Findings may not be generalizable to nonrespondents from participating institutions or other institutions that did not participate in this study. Of importance, this study was limited to Black and White athletes, and combining those who identified as mixed Black/White with those who identified as Black may not fully capture the potential unique experiences of these individuals. Moreover, fewer data from participants from other racial/ethnic groups (eg, n = 7 identified as Asian), limiting our ability to make other ethnic or culturally justified comparisons. Furthermore, this study utilized a newly adapted symptom checklist. Although use of the symptom checklist has been ongoing in concussion research, future studies should expand symptom knowledge exploration to more comprehensive metrics. Also, the list of concussion information sources utilized had limited psychometrics and may not be exhaustive; however, it encompasses multiple levels from the socioecological framework. Future studies aiming to address concussion health literacy, including knowledge, symptom identification, attitudes, and reporting behaviors, would benefit from contextualizing targeted communities and the demographic makeup of athletes and families. Such acknowledgment of community needs is warranted, particularly within lower socioeconomic communities where there may be a larger percentage of racial/ethnic minorities and poorer resources for concussion education.
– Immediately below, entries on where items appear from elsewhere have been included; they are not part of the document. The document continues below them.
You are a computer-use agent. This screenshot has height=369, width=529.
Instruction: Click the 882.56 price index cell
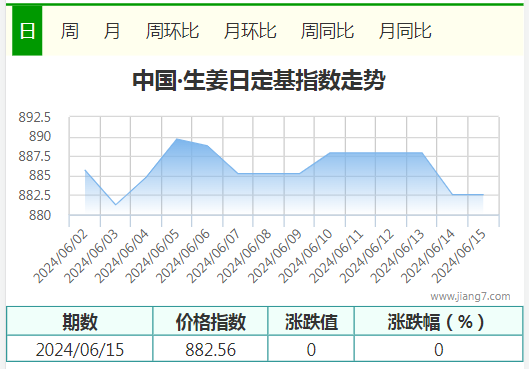coord(210,349)
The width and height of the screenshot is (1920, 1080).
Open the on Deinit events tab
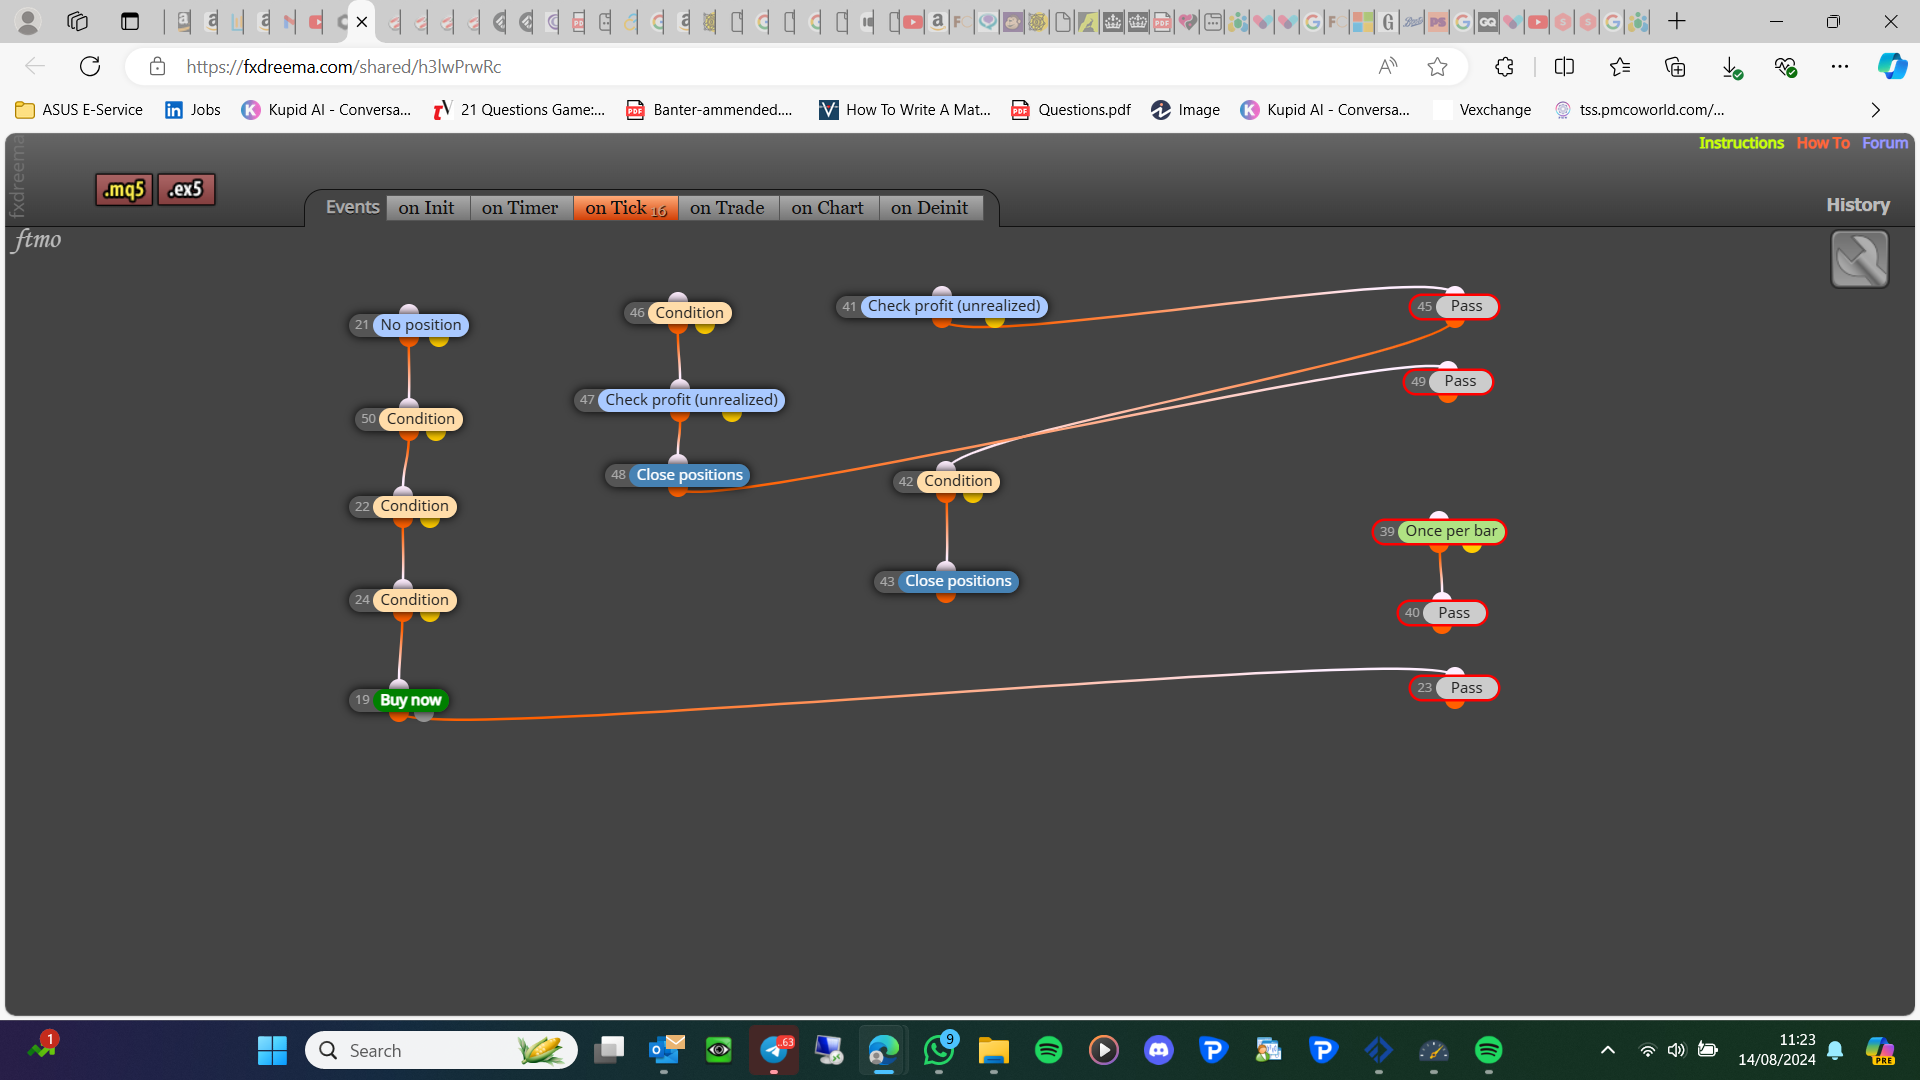930,208
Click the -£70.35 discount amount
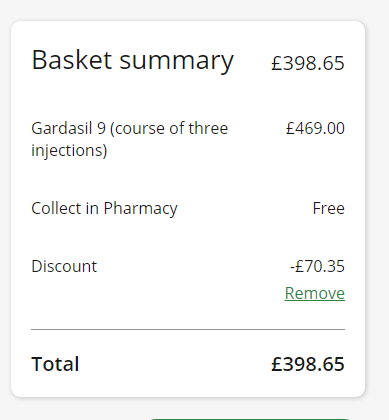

Racial differences in CSK and the use of concussion information sources were found between Black and White collegiate-athletes. Specific differences were noted for a variety of sleep, affective, somatic, and cognitive symptoms. Also, Black and White athletes varied in the specific concussion information sources used. Such racial differences observed in this study underline an unacceptable disparity worthy of attention and underscore the need to identify strategies to ensure equitable access to concussion education and prevention. Moving forward, a conscious attempt is needed to redevelop concussion education initiatives as racially, culturally, and linguistically inclusive, addressing the needs of all collegiate-athletes equally and equitably.